**Your goal:**
Your answer should be the records again, unchanged in wording and free of images.

**Available records:**
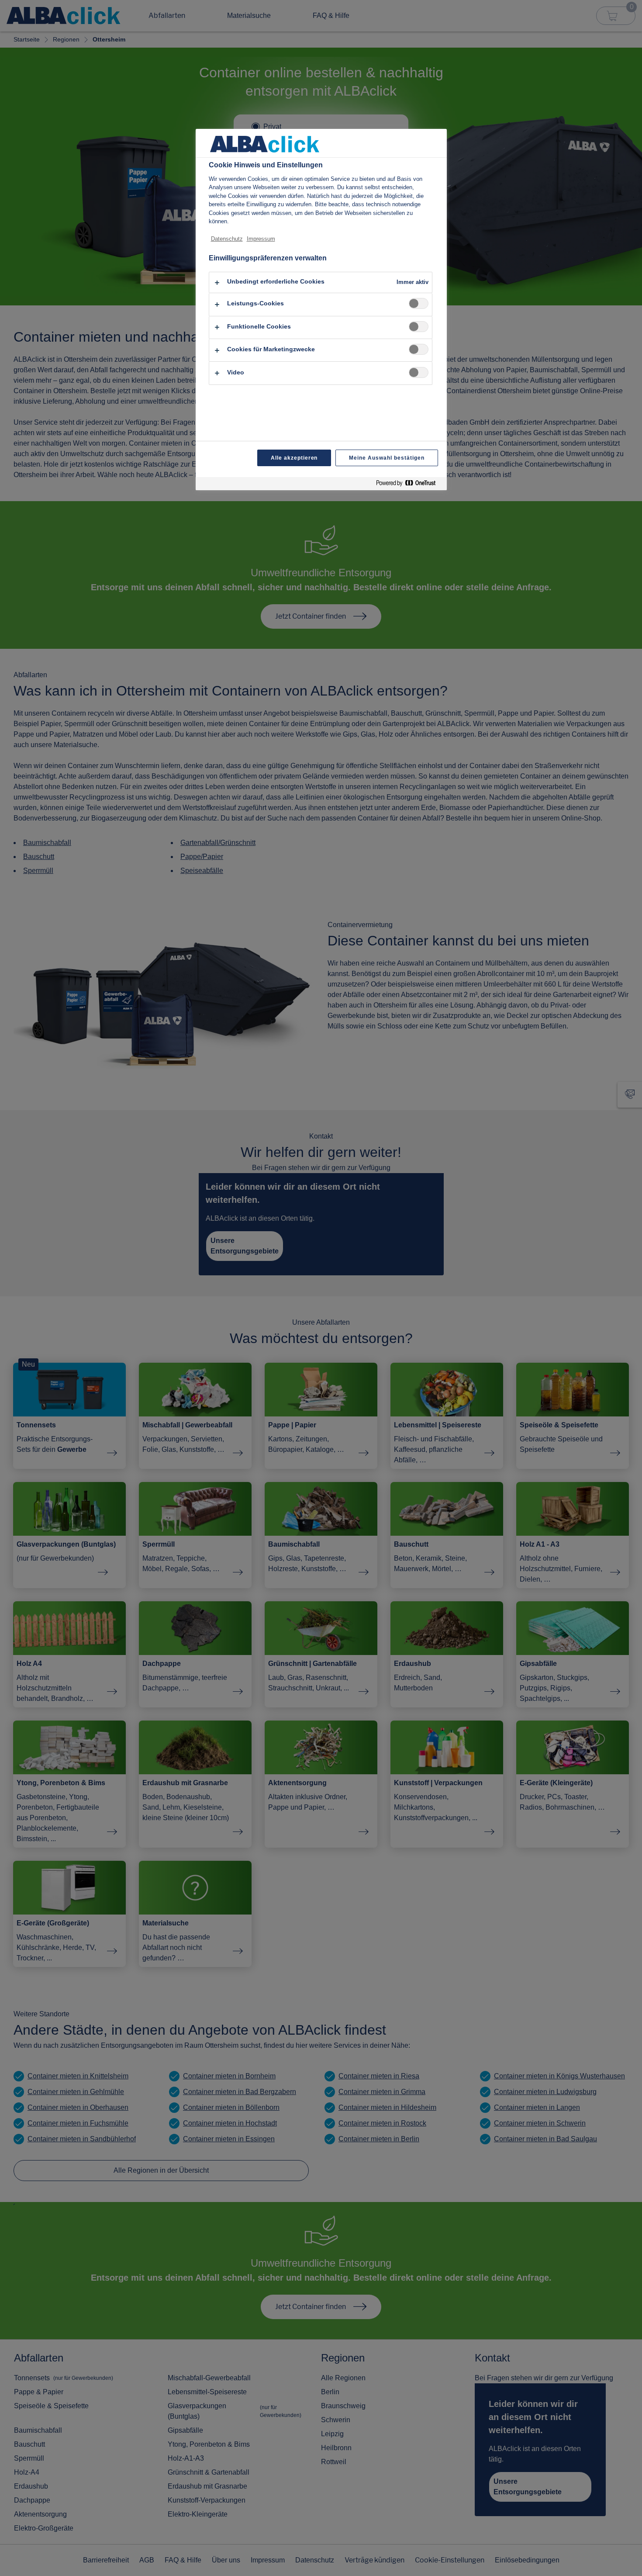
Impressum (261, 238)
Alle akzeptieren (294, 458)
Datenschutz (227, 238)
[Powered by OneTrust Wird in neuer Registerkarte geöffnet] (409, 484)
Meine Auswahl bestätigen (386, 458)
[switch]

**Your response:**
Impressum (261, 238)
Alle akzeptieren (294, 458)
Datenschutz (227, 238)
[Powered by OneTrust Wird in neuer Registerkarte geöffnet] (409, 484)
Meine Auswahl bestätigen (386, 458)
[switch]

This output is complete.